Published: February 20, 2024

Supplemental information

Data S1. Outputs of the Wald test (DESeq2) for differential expression, related to Figure 2

Contains tabs: 01-1: between CIR_CCl4 and HC_CCl; 01–2 between CIR_TAA and HC_TAA; 01–3 between R1_CCl4 and R2_CCl4; 01–4 between R1_TAA and R2_TAA; 01–5 between CIR_CCl4 and CIR_TAA; 01–6 between R1_CIR and R1_TAA.
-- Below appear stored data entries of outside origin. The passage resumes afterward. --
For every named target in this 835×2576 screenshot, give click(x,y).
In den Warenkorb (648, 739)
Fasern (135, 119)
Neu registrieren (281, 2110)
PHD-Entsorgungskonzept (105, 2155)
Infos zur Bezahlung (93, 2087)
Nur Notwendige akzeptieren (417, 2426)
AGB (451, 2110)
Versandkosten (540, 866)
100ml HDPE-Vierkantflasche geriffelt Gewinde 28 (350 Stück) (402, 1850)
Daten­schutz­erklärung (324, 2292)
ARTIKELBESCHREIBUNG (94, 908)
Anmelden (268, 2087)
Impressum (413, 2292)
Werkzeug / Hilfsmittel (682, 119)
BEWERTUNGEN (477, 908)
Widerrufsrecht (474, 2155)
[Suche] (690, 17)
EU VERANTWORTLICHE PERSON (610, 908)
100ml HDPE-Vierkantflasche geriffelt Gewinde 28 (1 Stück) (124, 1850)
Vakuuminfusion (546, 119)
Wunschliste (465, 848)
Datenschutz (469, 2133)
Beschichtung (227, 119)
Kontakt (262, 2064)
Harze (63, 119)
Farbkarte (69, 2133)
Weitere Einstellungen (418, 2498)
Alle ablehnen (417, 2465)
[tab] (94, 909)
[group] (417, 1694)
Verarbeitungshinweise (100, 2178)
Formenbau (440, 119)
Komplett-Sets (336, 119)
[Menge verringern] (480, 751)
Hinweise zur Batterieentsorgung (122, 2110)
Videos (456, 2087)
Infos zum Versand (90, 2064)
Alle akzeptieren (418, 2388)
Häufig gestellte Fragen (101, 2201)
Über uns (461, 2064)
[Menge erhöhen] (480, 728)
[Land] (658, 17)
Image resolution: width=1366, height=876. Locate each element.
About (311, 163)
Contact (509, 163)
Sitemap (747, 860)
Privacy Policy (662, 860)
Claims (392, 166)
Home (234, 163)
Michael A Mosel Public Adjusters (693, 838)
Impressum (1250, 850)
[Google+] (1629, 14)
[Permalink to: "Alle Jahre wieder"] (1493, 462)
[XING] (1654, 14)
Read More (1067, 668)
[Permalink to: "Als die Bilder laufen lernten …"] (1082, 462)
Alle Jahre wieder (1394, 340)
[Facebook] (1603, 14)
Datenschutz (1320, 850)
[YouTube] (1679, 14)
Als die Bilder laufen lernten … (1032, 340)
Data S3. Pseudotermporal expression patterns, related to Figures 4 and S10

Contains tabs: 03-1: genes of the pseudotemporal cluster 1: upregulated in fibrosis, then downregulated in regression; 03-2: genes of the pseudotemporal cluster 2: downregulated in fibrosis, then upregulated in regression; 03-3: genes of the pseudotemporal cluster 3: upregulated in fibrosis and upregulated in regression; 03–4: Genes of the pseudotemporal cluster 4: downregulated in fibrosis and downregulated in regression.

Data S4. Genes linked to biological variables, related to Figure 5

Contains tabs: 04-1: gene significance for the key liver disease readouts as identified with WGCNA; 04-2: genes with the highest significance for the key liver disease readouts as identified with TMLE; 04-3: intersection of the significant genes identified with WGCNA and TMLE.

Data S5. Transcription factors identified in the study, related to Figure 6

Contains tabs: 05-1: list of significant transcription factors identified for fibrosis progression and regression; 05-2: scored list of the transcription factors in relation to the identified biomarkers they regulate.